• Exercise details:
In the listing that follows, how many lines contain "iPhone"? Give the number only.

• Data shown:

* * *

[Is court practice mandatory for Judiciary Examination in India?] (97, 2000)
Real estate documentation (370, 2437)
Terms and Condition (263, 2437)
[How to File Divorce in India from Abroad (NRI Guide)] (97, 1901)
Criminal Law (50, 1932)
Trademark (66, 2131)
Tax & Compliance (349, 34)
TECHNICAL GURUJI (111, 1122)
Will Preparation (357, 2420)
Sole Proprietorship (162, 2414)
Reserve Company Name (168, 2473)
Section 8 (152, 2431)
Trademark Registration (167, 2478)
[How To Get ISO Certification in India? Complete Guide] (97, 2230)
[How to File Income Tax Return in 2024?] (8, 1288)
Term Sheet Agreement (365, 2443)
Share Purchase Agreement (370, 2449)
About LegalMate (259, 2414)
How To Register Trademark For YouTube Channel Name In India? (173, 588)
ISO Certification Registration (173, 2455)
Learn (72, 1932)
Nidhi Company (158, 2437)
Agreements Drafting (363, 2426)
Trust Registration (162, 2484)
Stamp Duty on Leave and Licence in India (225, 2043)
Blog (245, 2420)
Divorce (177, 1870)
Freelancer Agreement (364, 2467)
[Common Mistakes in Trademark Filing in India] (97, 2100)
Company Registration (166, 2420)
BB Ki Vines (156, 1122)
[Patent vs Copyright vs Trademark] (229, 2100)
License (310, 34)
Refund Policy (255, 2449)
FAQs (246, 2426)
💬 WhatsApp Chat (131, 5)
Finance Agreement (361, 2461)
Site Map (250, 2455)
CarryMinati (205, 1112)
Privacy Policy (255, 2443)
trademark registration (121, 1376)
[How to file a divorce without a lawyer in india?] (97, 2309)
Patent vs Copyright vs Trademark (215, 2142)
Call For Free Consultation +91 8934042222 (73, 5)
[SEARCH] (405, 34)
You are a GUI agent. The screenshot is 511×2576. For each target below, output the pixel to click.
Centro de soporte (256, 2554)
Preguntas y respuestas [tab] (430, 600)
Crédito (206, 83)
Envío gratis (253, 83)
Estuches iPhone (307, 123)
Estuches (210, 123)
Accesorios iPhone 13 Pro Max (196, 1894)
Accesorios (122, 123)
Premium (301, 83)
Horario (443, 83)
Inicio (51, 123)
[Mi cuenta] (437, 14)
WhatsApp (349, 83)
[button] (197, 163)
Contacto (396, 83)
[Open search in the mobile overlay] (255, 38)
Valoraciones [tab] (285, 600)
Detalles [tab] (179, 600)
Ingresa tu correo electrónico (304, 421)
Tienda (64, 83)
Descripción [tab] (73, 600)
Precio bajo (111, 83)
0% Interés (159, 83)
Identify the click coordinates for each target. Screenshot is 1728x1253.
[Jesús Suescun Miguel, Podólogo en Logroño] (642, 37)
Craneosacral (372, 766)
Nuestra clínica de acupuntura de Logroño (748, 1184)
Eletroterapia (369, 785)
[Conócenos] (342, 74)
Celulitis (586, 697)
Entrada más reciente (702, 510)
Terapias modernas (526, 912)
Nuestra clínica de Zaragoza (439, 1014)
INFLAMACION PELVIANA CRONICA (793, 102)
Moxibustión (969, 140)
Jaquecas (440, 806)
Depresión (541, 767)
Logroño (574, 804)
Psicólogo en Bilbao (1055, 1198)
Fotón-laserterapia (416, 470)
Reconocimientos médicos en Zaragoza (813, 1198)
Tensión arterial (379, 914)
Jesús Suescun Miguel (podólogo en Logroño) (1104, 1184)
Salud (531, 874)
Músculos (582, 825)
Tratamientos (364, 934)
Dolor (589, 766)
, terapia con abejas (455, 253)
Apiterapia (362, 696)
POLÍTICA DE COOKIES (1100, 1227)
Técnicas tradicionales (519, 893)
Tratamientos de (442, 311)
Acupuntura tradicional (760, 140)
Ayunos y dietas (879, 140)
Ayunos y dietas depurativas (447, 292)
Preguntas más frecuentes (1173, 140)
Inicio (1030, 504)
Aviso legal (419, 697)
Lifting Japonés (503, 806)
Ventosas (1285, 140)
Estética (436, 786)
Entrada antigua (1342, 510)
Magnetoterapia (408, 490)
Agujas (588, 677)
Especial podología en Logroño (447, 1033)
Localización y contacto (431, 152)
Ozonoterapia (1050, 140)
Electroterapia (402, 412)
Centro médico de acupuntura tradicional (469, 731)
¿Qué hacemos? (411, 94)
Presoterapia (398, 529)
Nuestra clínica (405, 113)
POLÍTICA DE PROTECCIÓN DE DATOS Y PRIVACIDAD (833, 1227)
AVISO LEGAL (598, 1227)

* * *

• Response to the task:
2